NginX as a Reverse Proxy Binding Issues

apache-2.2nginx

I have a fresh Ubuntu 11 install on MediaTemple and setting up NginX as a reverse proxy. So static items are handled by NginX and the rest are handled by apache per these instructions:

http://wiki.mediatemple.net/w/(ve):Using_Nginx_as_a_Reverse_Web_Proxy

Everything went fine except when I did the last step of restarting apache and then restarting NginX. Apache restarted fine, but when I restarted NginX it gave an error about binding. I restarted the server, and then attempted to restart apache followed by NginX again. This time apache reports an error but NginX restarts fine.

* Restarting web server apache2                                                     
(98)Address already in use: make_sock: could not bind to address 127.0.0.1:80
no listening sockets available, shutting down
Unable to open logs
Action 'start' failed.
The Apache error log may have more information.

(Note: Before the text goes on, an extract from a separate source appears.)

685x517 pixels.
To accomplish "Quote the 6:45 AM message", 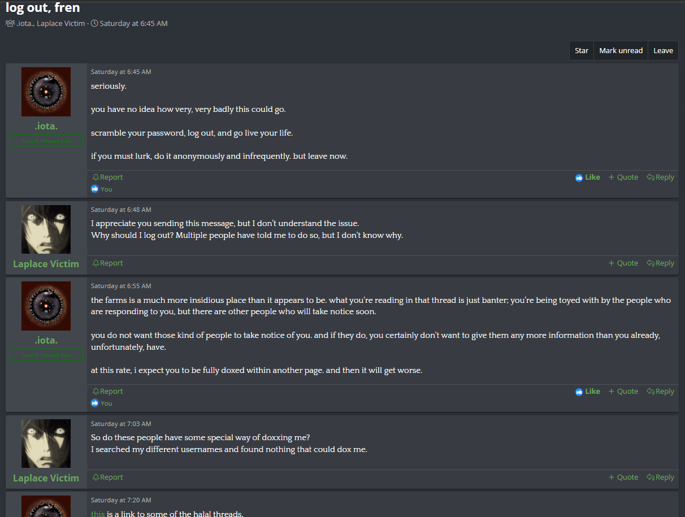I will (623, 177).
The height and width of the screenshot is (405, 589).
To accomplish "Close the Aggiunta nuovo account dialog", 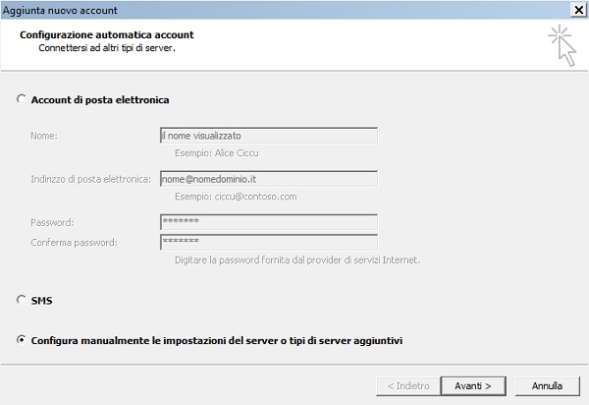I will [x=579, y=10].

The latest errors in Apache log appear to be:

[Mon Nov 14 06:47:13 2011] [notice] caught SIGTERM, shutting down
[Mon Nov 14 06:47:14 2011] [notice] Apache/2.2.17 (Ubuntu) configured -- resuming normal operations
[Mon Nov 14 06:47:31 2011] [notice] caught SIGTERM, shutting down

Per the instructions I have the server external IP in NginX and the localhost ip in the apache locations.

I then stopped NginX restarted Apache (worked fine again) and then when restarting NginX the errors for that came back:

Restarting nginx: [emerg]: bind() to 0.0.0.0:80 failed (98: Address already in use)
[emerg]: bind() to 0.0.0.0:80 failed (98: Address already in use)
[emerg]: bind() to 0.0.0.0:80 failed (98: Address already in use)
[emerg]: bind() to 0.0.0.0:80 failed (98: Address already in use)
[emerg]: bind() to 0.0.0.0:80 failed (98: Address already in use)
[emerg]: still could not bind()
nginx.

Best Answer

It is clear from the output you pasted that nginx is trying to bind on port 80 on all available IP addresses, not only on your public address.

You should carefully review all listen directives in the relevant nginx configuration files. You can do this by running grep -r 'listen ' /etc/nginx/*.

If you find output looking like listen 80; (with no IP address specified), you should replace it with listen xx.xx.xx.xx:80, where xx.xx.xx.xx is your public IP address.